Pokémon GO, il videogioco di Niantic pensato per unire la ricerca di animaletti in pixel alla realtà virtuale, conquista sempre più ammiratori. E accade sempre più di frequente che, giocando con il proprio smartphone, degli sfegatati allenatori di Pokémon riescano a trarre in salvo degli esemplari reali. A seguito delle notizie sul recupero di cani e criceti, giunge oggi un aggiornamento relativo a un gatto in difficoltà, prontamente curato.

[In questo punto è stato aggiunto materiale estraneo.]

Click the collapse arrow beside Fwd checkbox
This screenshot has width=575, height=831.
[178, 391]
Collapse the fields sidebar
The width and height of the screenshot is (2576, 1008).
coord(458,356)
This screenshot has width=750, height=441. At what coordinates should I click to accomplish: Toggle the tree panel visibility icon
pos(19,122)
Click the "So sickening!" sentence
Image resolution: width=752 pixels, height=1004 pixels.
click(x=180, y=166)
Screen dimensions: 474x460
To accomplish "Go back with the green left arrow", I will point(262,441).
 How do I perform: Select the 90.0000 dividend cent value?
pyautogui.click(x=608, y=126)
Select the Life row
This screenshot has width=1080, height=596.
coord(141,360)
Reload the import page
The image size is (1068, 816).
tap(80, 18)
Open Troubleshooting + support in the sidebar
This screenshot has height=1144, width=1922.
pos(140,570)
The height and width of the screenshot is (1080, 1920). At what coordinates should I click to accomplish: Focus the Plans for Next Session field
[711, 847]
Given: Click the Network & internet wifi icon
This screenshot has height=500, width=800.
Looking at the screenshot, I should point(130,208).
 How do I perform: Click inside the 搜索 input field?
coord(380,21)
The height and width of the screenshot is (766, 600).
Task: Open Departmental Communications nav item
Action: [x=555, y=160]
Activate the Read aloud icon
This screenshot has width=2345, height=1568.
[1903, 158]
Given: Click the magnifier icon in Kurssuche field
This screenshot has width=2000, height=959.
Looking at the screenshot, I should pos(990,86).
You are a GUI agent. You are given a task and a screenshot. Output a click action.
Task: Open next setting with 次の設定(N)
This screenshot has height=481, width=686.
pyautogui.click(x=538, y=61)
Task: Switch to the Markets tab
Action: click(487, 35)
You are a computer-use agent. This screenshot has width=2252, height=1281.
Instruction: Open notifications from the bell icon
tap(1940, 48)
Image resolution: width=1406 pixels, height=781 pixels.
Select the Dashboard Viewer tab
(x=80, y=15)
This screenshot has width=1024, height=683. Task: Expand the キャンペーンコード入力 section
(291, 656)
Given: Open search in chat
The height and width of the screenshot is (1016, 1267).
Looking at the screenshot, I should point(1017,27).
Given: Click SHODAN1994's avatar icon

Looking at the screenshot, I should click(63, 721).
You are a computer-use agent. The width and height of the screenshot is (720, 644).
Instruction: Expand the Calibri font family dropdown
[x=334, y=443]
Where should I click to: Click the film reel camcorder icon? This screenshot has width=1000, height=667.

Il tutto è accaduto a Orlando, in Florida, dove una giovane si è imbattuta in un gattino smarrito e ferito mentre si trovava alla ricerca di animaletti virtuali con Pokémon GO. Dopo aver udito un flebile lamento, simile al cinguettio di un uccello, la giocatrice è partita alla ricerca e ha scovato un felino grigio, randagio e di pochi mesi, purtroppo ferito.

Avevo appena scaricato Pokémon GO e stavo cercando di capire come funzionasse. Ho sentito un rumore, simile al cinguettio di un uccello. Ho seguito il suono e ho trovato un piccolo gattino seduto sul terreno, con una zampa adagiata in una posizione innaturale.

Con l’aiuto di Candy’s Cats, un gruppo locale per il salvataggio dei felini, il gatto – una femmina – è stato immediatamente sottoposto a tutte le cure del caso. L’animale presentava una frattura pelvica e un’anca dislocata, condizioni gravi ma comunque già in piena guarigione. E, in onore proprio al videogioco che ne ha permesso il salvataggio, il gatto è stato ribattezzato Mewtwo, come uno dei più rari Pokémon che si possono scovare girando per le città. La giocatrice non può purtroppo ospitare la gattina presso la sua abitazione, ma dal centro di recupero traspare ottimismo per una possibile adozione, considerata anche la giovane età dell’esemplare. Senza Pokémon GO, tuttavia, la piccola non sarebbe mai stata rinvenuta: in quegli orari, infatti, la giocatrice non è solita uscire di casa.